# DOCUMENT:
The other major science news magazines gradually weighed in as well, distancing themselves from the claims made by the researchers. In June, New Scientist had conducted an interview with Andrei Linde, who is credited as one of the originators of cosmic inflationary theory. Linde said “they were a bit over-optimistic, and claiming the discovery of gravitational waves may have been premature” (as quoted in Schilling, 2014, emp. added), although he was quick to allege that the growing skepticism about the gravitational waves discovery in no way disproves his theory of cosmic inflation. Then in October, 2014, New Scientist reported that the data results from the Planck telescope “suggest that dust could indeed account for the pattern BICEP2 detected” (Slezak, 2014). The article, titled “The Rise and Fall of Cosmic Inflation,” stated, “Inflation is dead, long live inflation! The very results hailed this year as demonstrating a consequence of inflationary models of the universe…may now do the exact opposite. If the results can be trusted at all, they seemingly suggest inflation is wrong” (Slezak, emp. added). David Parkinson of the University of Queensland in Australia studied the waves to determine if they were the correct kind of waves to fit inflationary theory and discovered that they were not. “Contrary to what the BICEP2 collaboration said initially, Parkinson’s analysis suggests that the BICEP2 results, if legitimate, actually rule out any reasonable form of inflationary theory. ‘What inflation predicted was actually the reverse of what we found,’ says Parkinson” (as quoted in Slezak, emp. added). Not good for the Big Bang Theory, which relies on inflation to fix the Horizon and Flatness problems inherent in naturalistic cosmological theories.
In September, American Scientist chimed in, reporting that
cosmologists say the much-heralded claim may have been premature. The findings, if true, would provide the first direct observational evidence for cosmic inflation, a theory that posits that the universe expanded exponentially during the first fractions of a second of its existence…. New observations indicate that the team may have underestimated polarization from relatively nearby dust in our galaxy. Some or all of the signal originally attributed to primordial gravitational waves could be due to effects of local dust (Burke, 2014, emp. added).

# MATERIAL:
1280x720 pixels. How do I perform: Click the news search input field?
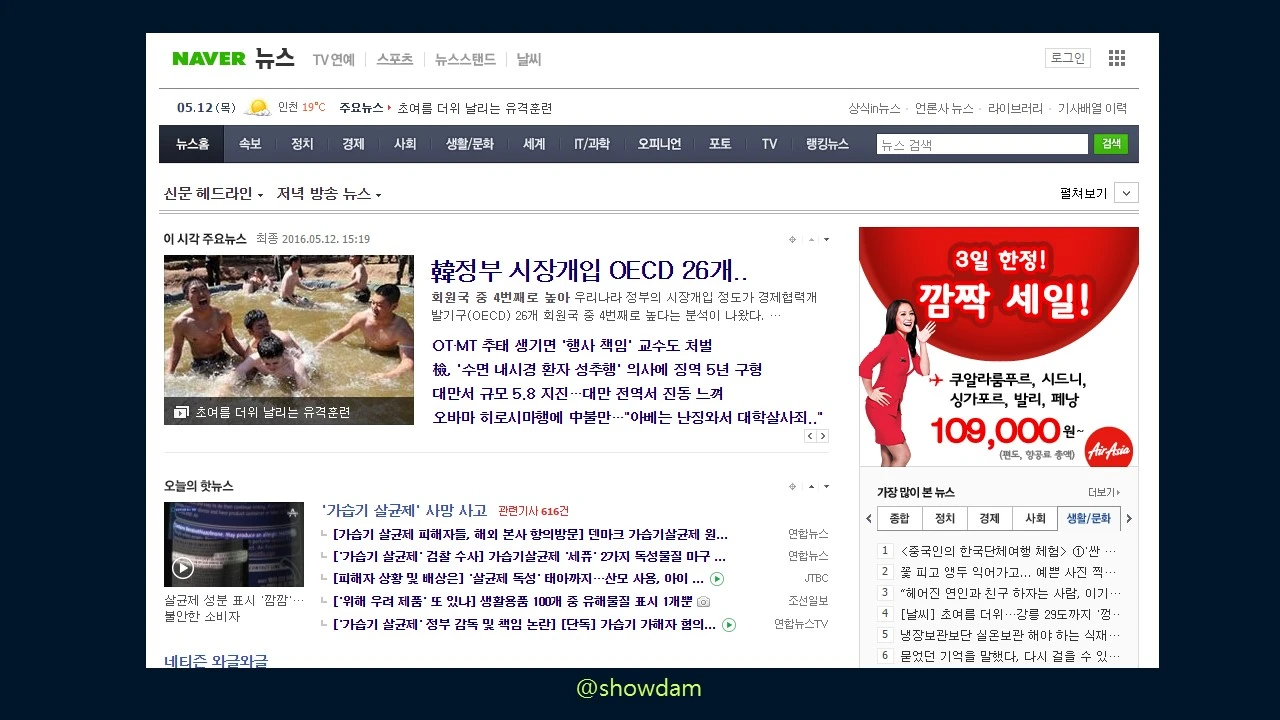(981, 143)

# PROBLEMS TO SOLVE:
1 – According to the BICEP2 passage, when did New Scientist report that Planck telescope data suggest dust could account for the pattern BICEP2 detected?
2 – Decide whether each statement agrees with the BICEP2 passage, and quote the words that settle it:
(a) Andrei Linde said the growing skepticism disproves his theory of cosmic inflation.
(b) David Parkinson is at the University of Queensland in Australia.
(c) American Scientist weighed in on the claim in June.
3 – Please write out the part of the BICEP2 passage that begins at the words "In September, American" and ends after "2014, emp. added).".

# RESPONSES TO THE EXERCISE:
1 – October 2014.

2 –
(a) No: "in no way disproves his theory of cosmic inflation"
(b) Yes: "David Parkinson of the University of Queensland in Australia"
(c) No: "In September, American Scientist chimed in"

3 –
In September, American Scientist chimed in, reporting that
cosmologists say the much-heralded claim may have been premature. The findings, if true, would provide the first direct observational evidence for cosmic inflation, a theory that posits that the universe expanded exponentially during the first fractions of a second of its existence…. New observations indicate that the team may have underestimated polarization from relatively nearby dust in our galaxy. Some or all of the signal originally attributed to primordial gravitational waves could be due to effects of local dust (Burke, 2014, emp. added).